EXTRACT TO READ:
Your standard of judgment probably changes over time. Very early in development, when the program
crashes every few minutes, you might report only the most serious problems. When the program is a bit more
stable you'll probably report everything you find. Very near the end of the project, you might stop reporting
minor design issues and report only serious coding errors.
Your standard of judgment is something you learn. It changes as you adapt to each new project manager,
each new test manager, and each new company. The test management philosophy associated with the
problem tracking system has a major effect on the standard of judgment of every person who reports
problems.
The problem with any standard of judgment is that it sets you up for mistakes. The problem of duplicated
bug reports is the clearest example of this. Suppose you've read every report in the database. You're now
testing the program and you see something similar to a problem already reported. It's not exactly the same,
but it is quite similar:
• There's no value in adding duplicates to the database, so if you decide that the new bug and the old
bug are similar enough, you won't report the new one.
- If you are correct, if you are looking at the same bug, you save everyone's time by not reporting it.
- Consumer Risk: But if you're wrong, the programmer will fix the problem in the database but
will never fix (because he never found out about) the problem you decided not to report. (In
Quality Control terminology, Consumer Risk is the probability that the customer will receive a


119

defective lot of goods because the defects were not detected during testing. Similarly here, the
customer receives defective goods because of testing failure. Feigenbaum, 1991.)
• If you decide that the old bug and the new bug are probably different, you'll report the new one:
- If you're right, both bugs get fixed.
- Producer's Risk: If you're wrong, you report a duplicate bug, and you waste everyone's time. The
waste includes the time to report the problem, the time for the project manager to read and assign
it, the time for the programmer to investigate and determine that it's the same problem, the time
to retest or to review it if it's deferred, and the time to close it. (In QC terminology, Producer's Risk
is the probability that a tester will misclassify an acceptable lot of goods as defective.)
Your problem is to strike the right balance between consumer and producer risk. Which error is worse?
Failing to report the bug because you incorrectly decided it was too similar to another one? Or reporting a
duplicate?

PROVIDED INFORMATION:
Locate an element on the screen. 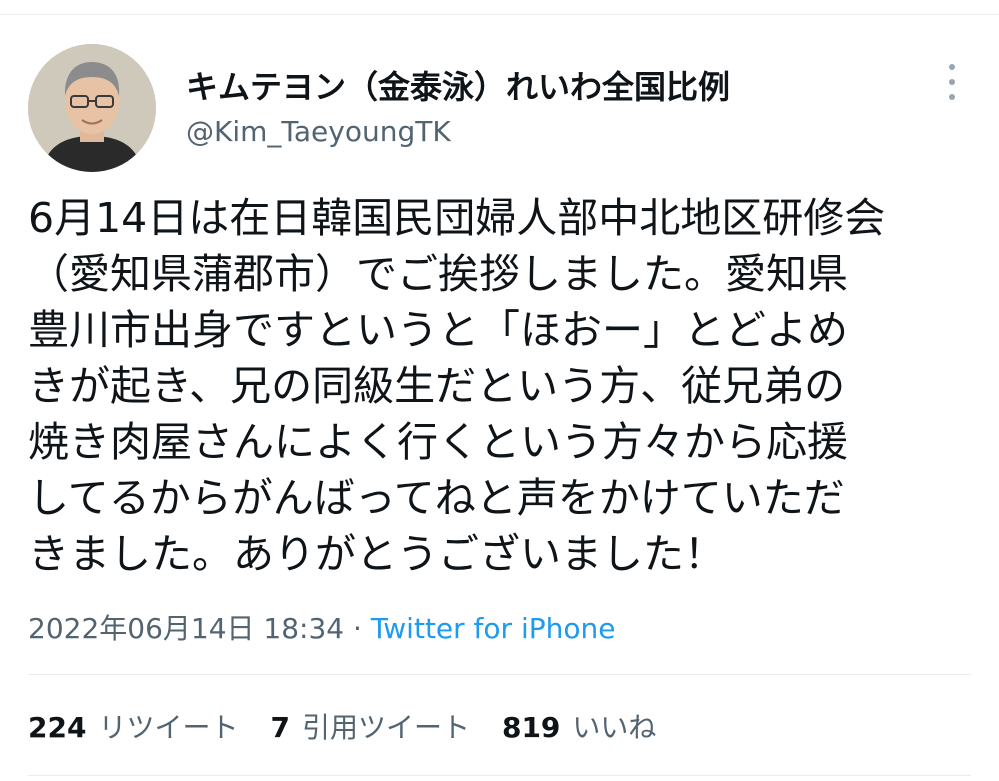  quotes-stat: 7 引用ツイート is located at coordinates (370, 726).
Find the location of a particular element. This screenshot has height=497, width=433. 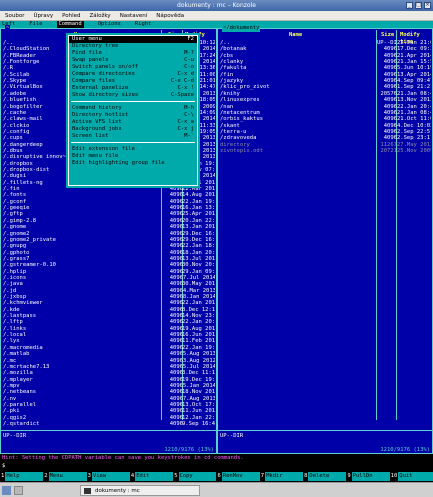

left-status: UP--DIR is located at coordinates (15, 436).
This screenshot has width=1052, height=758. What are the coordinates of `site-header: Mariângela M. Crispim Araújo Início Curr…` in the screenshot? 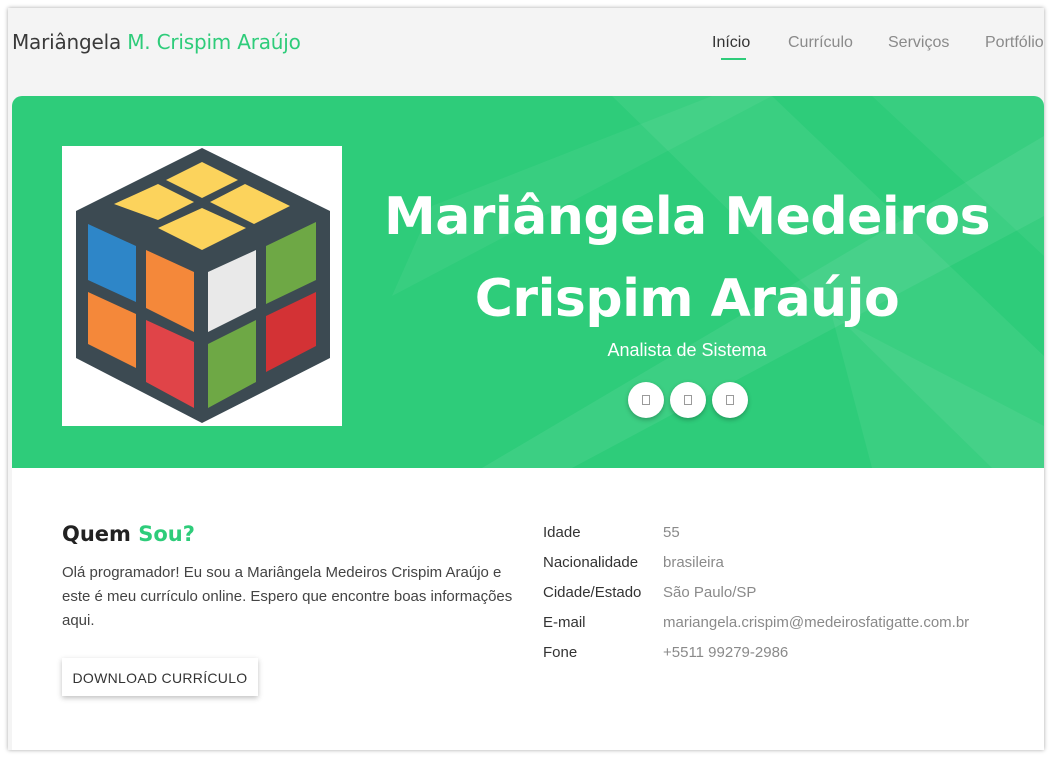 It's located at (526, 52).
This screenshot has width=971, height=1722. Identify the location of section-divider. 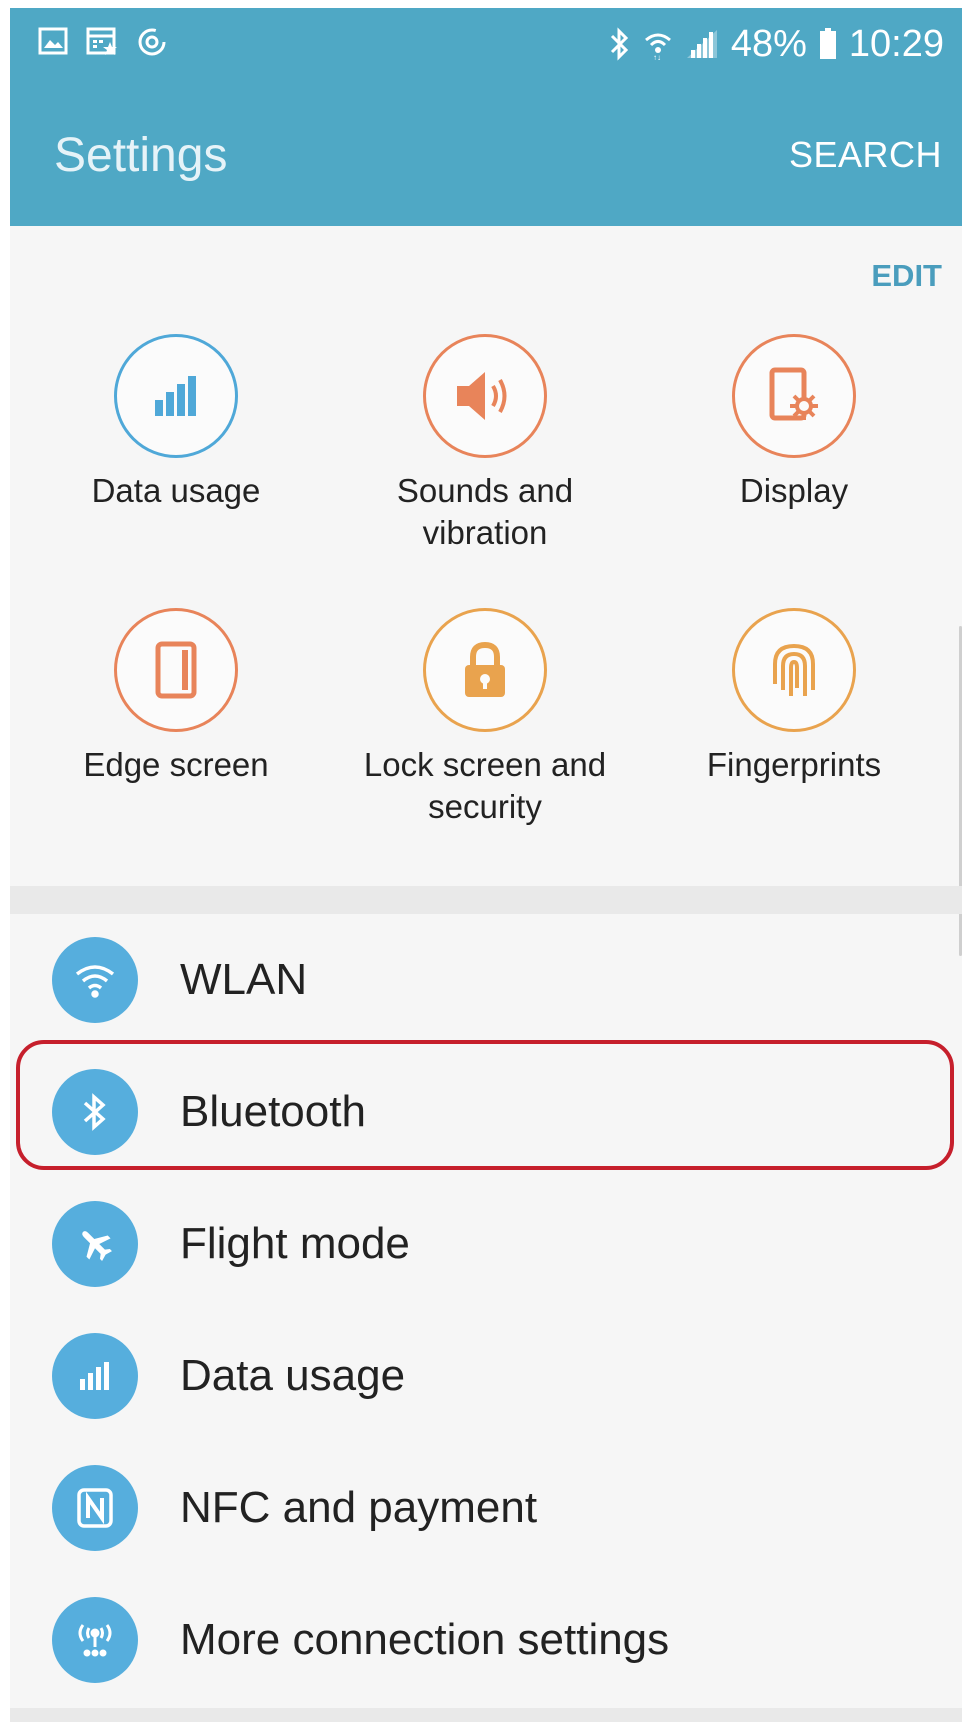
(486, 900).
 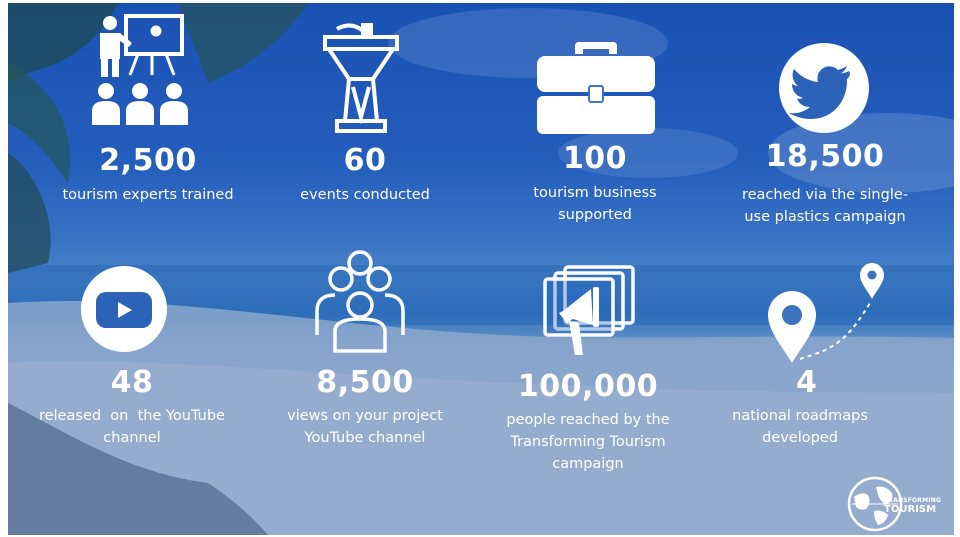 I want to click on twitter-bird-icon, so click(x=824, y=88).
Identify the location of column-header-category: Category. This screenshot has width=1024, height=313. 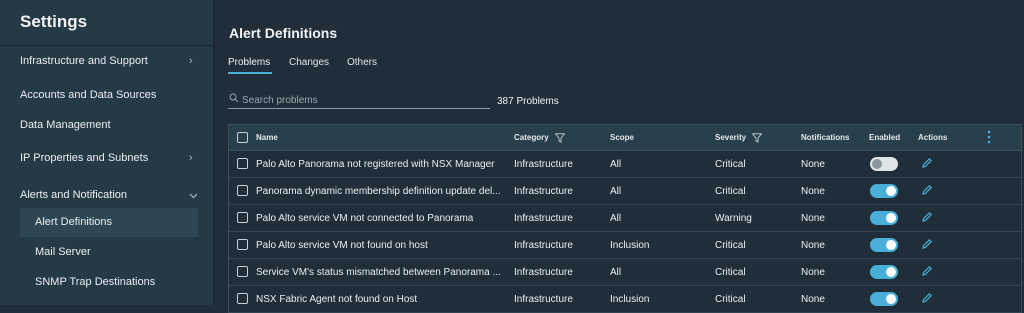
(540, 138).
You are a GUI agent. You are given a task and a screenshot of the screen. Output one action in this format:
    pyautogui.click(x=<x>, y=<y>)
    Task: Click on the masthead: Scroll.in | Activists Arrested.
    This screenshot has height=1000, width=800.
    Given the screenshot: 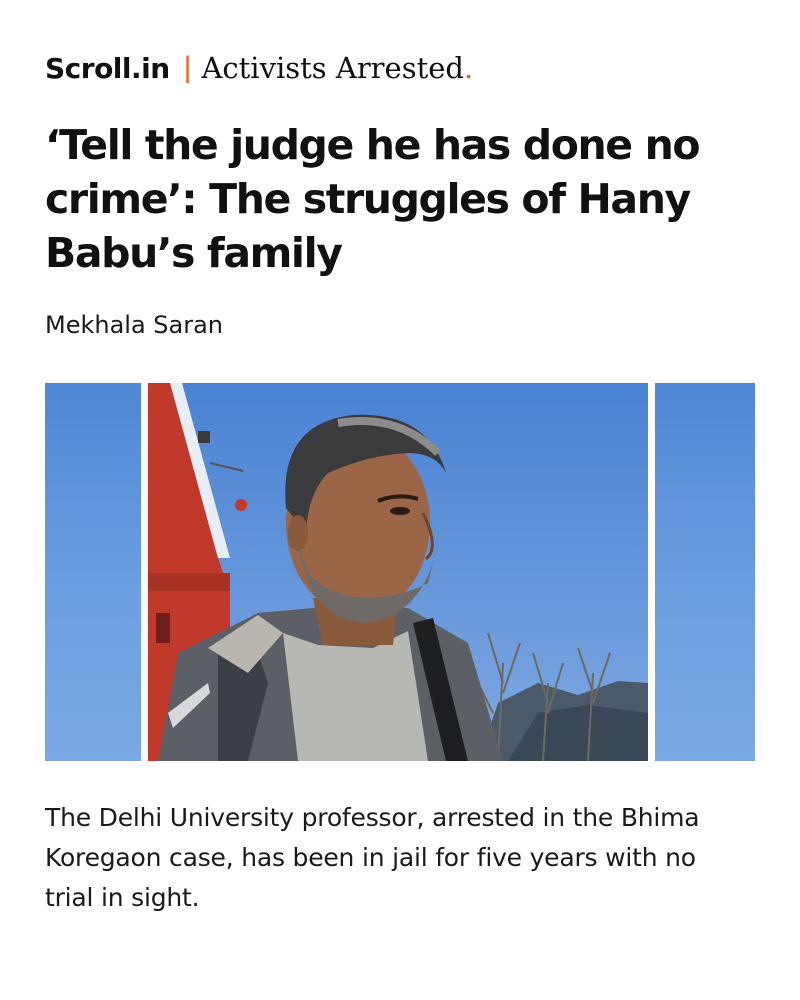 What is the action you would take?
    pyautogui.click(x=259, y=68)
    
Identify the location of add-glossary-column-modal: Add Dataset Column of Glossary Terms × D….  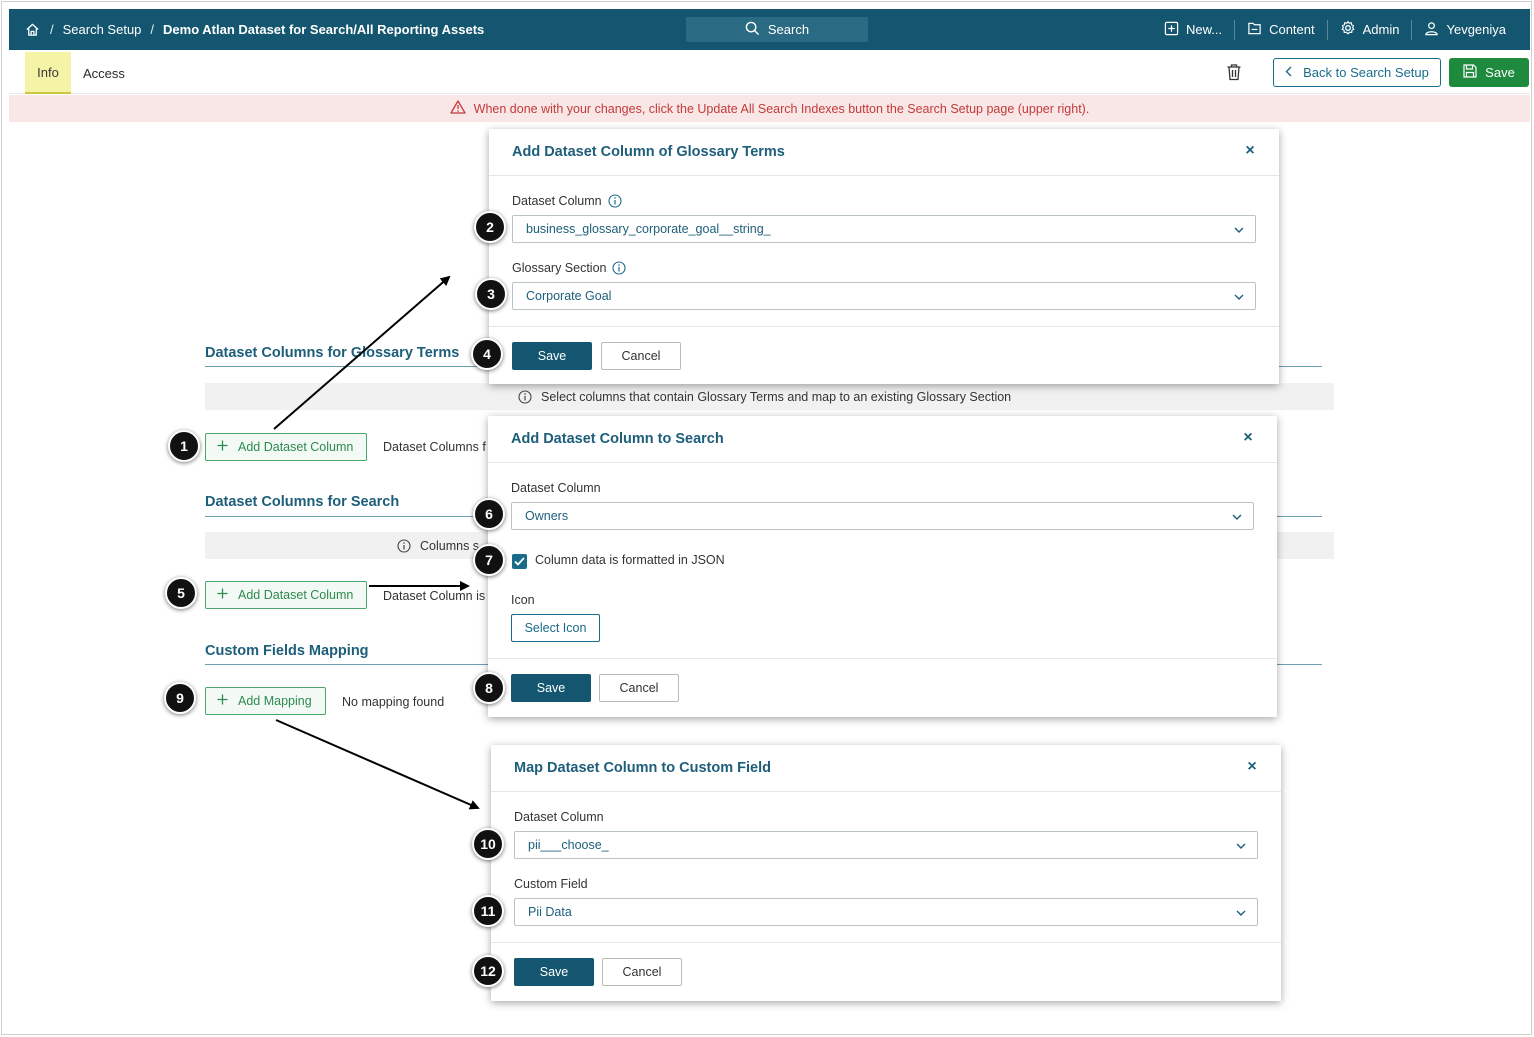
(884, 256).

WORK ITEM: Summarize the passage on deciding which bugs to report in two sentences.

ANSWER FOR THE TASK: A tester's standard of judgment for reporting problems is learned and changes over time: it shifts with the stage of the project, with each new project manager, test manager and company, and with the test management philosophy behind the problem tracking system. Because any such standard sets you up for mistakes, as when a new bug looks similar to one already reported, the tester must balance consumer risk, where a different bug that went unreported never gets fixed, against producer's risk, where a duplicate report wastes everyone's time.